イルカに乗った人事マン

人は輝くSUN社員 ~舞台裏の熱い人事メモです!

あきらめることは・・・大事

いまや、成功物語ーーー夢を叶える商業サービスが蔓延している。

テレビCM、雑誌広告、新聞広告、折込広告、車内広告

目にするところ、あちらこちら



「若返り、アンチエイジングはあなたにも・・・」

「黒い髪がふさふさ、人生が変わった」

「あきらめるのは、まだ早い。過払い金請求」

「偏差値20アップ!君も一流大学へ」

「自分らしさを活かす、勇気ある転職」

「あなたには、最高の出会いが待っている」

「1ヶ月で8kg減量できた!食べながらやせる」



いくつも、あげだしたらきりがないほど、

消費者として、誘い言葉に洗脳されそうになる。

人間の心理にある、不足感 不満感、ときに劣等感

それらのマイナス心理をつついて、成り立つコンプレックスビジネス。


それらの商売を全部否定するつもりは、もちろんありません。

美容と健康、教育、結婚、生活改善など・・・どれも大事な事ですから。


ただし、お金を出せば、あるいは提案された手法を盲目的に

信じこんで、安易に理想実現というのは、短絡的すぎると思うのです。


自らの努力や継続的な習慣づけを、抜きにして結果だけを

熱望するというのは、無茶なところがあります。


そして、「夢はあきらめたら、それで終わり」という断言口調と

一方で「夢はあきらめなければ、かならず叶う」という成功者の言葉。

この両方向からのせめぎ合いによって、自分の逃げ場が無くなってしまう。

負けを認めたくはない、敗者やはみ出し者にはなりたくない。

自分を「否認」すること、弱みを認めることを、大胆に嫌う傾向にあるようです。


この原理原則だけに、しがみつくことによって、本来の努力が伴っていない

現状の自分を冷静に分析できていない場合が多いのです。


家族を巻き込んで、多額のお金を注ぎ込んで、ときには友人知人を

誘い込んで、不良商品やいかがわしい商法の犠牲になる場合もあります。


このような「夢売り商売」よって、結果が出ない場合の、精神ストレスはまた増幅していくのです。

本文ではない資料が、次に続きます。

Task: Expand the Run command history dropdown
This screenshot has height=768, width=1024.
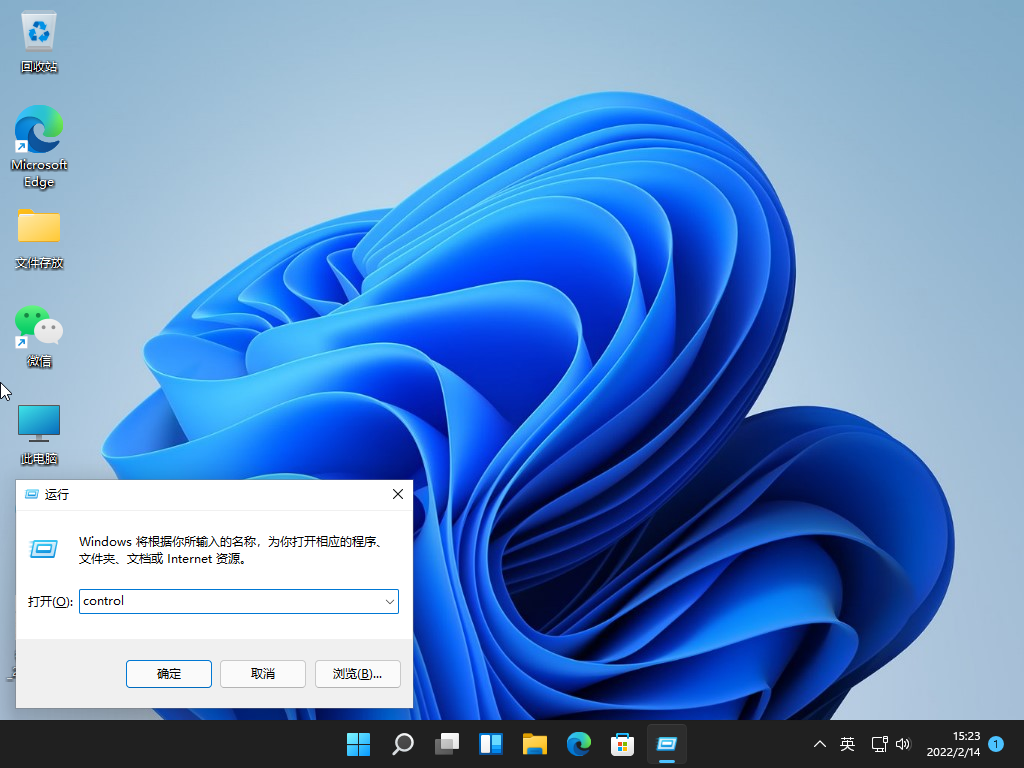Action: click(x=390, y=601)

世の中の「学校教育」が、そして「医療介護」が、「職場環境」までが

多種多様な形態として、選択肢(豊富なメニュー)を塗り替えることの早さを競い合う。


世の中が、~顧客サービス化~している実態が、多くの人々の欲求を高ぶらせて

それが、適わないときには、心のなかにつのる不満のやり場がなくて・・・


その結果として、一部の消費者たちは

モンスターペアレントになり、モンスターペイシェントに凶変してしまうこともある。

介護施設の現場での、ハラスメントの実態には深刻なものがあると聞く。

職場では、仕事能力の無い、責任転嫁型の社員が、「つまんない仕事はしたくない」

「もっと、自分を評価してくれ」と、自己主張は激しくなる一方で手に負えない。


世の中が、「甘い蜜のある言葉」を浴びせてきても、過剰に夢を追い求めることで

マイナスの心理状態に追い詰められることもありえるのです。


潔く、きっぱりと身をひるがえすことは、恥じることでは無い。

それが、賢明な選択であることも頭に入れて、方向転換をすればいいのです。

冷静になって、長い見通しをたてて、何が大切か見なおしてみましょう。


もっと肩のチカラを抜いて、「いい・加減」であったほうが人間らしいから。

それが、ちょうど「良い・加減」といえるのです。